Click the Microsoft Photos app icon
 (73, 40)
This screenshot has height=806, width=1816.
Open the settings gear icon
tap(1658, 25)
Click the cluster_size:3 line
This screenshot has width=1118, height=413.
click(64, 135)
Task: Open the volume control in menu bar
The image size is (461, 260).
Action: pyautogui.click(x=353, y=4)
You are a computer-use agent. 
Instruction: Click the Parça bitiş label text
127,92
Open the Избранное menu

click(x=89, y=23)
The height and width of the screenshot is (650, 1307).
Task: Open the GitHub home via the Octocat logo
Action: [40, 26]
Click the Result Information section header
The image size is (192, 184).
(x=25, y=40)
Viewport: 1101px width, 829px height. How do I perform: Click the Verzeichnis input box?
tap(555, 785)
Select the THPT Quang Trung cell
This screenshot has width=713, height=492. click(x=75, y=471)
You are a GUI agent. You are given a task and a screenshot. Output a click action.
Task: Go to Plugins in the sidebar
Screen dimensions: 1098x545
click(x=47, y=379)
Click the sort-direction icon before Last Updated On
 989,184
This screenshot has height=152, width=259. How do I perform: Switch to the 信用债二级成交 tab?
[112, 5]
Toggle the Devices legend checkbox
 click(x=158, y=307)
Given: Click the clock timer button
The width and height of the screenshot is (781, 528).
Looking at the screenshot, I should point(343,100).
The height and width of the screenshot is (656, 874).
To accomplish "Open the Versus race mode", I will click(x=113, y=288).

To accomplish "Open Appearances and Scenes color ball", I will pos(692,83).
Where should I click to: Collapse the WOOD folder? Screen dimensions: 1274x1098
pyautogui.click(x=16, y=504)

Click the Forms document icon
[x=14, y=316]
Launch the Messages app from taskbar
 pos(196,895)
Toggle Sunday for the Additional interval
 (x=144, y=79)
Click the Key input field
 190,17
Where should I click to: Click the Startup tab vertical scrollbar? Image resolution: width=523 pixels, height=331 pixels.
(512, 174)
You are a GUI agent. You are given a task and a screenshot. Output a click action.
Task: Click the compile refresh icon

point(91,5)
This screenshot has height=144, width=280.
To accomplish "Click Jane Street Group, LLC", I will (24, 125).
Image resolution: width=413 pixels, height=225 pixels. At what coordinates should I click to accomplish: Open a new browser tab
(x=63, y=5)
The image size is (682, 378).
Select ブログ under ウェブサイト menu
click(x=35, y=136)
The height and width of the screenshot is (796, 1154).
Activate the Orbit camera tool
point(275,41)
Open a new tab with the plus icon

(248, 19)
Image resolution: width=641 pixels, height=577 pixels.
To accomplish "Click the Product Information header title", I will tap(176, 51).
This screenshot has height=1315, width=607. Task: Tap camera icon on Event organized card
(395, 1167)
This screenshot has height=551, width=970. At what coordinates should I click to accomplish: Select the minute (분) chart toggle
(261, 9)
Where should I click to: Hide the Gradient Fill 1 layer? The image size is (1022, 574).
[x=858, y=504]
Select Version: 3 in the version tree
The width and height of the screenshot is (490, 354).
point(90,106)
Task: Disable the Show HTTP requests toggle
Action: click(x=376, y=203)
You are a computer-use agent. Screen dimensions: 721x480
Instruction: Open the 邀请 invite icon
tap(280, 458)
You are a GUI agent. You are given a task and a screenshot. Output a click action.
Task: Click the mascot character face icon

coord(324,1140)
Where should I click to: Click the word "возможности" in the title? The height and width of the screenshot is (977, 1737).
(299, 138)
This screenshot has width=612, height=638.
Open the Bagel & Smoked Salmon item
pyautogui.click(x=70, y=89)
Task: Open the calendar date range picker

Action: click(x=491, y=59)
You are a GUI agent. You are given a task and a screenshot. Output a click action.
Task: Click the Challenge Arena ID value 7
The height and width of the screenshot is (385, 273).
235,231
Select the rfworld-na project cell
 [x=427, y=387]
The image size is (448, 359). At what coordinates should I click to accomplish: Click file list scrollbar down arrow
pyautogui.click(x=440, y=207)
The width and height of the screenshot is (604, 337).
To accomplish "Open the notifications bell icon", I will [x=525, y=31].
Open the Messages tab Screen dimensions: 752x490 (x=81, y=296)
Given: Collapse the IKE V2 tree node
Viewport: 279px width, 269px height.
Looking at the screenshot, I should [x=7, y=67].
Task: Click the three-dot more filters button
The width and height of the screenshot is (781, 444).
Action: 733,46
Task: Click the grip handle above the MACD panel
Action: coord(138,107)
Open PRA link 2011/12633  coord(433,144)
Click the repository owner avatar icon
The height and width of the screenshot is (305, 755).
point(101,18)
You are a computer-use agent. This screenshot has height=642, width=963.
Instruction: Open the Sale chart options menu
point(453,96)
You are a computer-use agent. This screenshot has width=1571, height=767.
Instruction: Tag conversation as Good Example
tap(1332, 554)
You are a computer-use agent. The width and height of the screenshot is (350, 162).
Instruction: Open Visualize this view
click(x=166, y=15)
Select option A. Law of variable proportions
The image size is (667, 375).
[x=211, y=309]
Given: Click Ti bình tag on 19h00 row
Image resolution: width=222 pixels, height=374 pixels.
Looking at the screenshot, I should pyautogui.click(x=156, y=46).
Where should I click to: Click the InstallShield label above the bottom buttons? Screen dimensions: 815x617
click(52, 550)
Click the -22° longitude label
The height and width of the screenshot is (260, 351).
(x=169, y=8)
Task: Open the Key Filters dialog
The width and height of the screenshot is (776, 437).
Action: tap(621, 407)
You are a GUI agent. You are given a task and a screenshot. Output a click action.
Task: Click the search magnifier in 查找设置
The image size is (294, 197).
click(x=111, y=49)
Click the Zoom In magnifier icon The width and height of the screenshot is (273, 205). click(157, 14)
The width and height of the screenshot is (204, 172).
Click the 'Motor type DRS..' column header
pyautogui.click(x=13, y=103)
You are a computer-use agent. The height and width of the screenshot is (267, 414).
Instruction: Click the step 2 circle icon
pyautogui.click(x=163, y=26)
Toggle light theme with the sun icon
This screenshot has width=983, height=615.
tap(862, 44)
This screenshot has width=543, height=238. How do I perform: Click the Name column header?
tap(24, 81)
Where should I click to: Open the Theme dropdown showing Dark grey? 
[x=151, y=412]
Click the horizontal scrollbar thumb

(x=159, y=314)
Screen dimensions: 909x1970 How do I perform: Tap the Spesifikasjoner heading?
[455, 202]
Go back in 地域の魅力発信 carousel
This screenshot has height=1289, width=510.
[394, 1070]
###
» PROBLEM REQUIREMENTS
Nothing but the lines from the top of the records down to the line with "Task: Open the volume control in menu bar" belongs in the answer; repeat them exactly.

» RESPONSE
Click the Microsoft Photos app icon
 (73, 40)
This screenshot has height=806, width=1816.
Open the settings gear icon
tap(1658, 25)
Click the cluster_size:3 line
This screenshot has width=1118, height=413.
click(64, 135)
Task: Open the volume control in menu bar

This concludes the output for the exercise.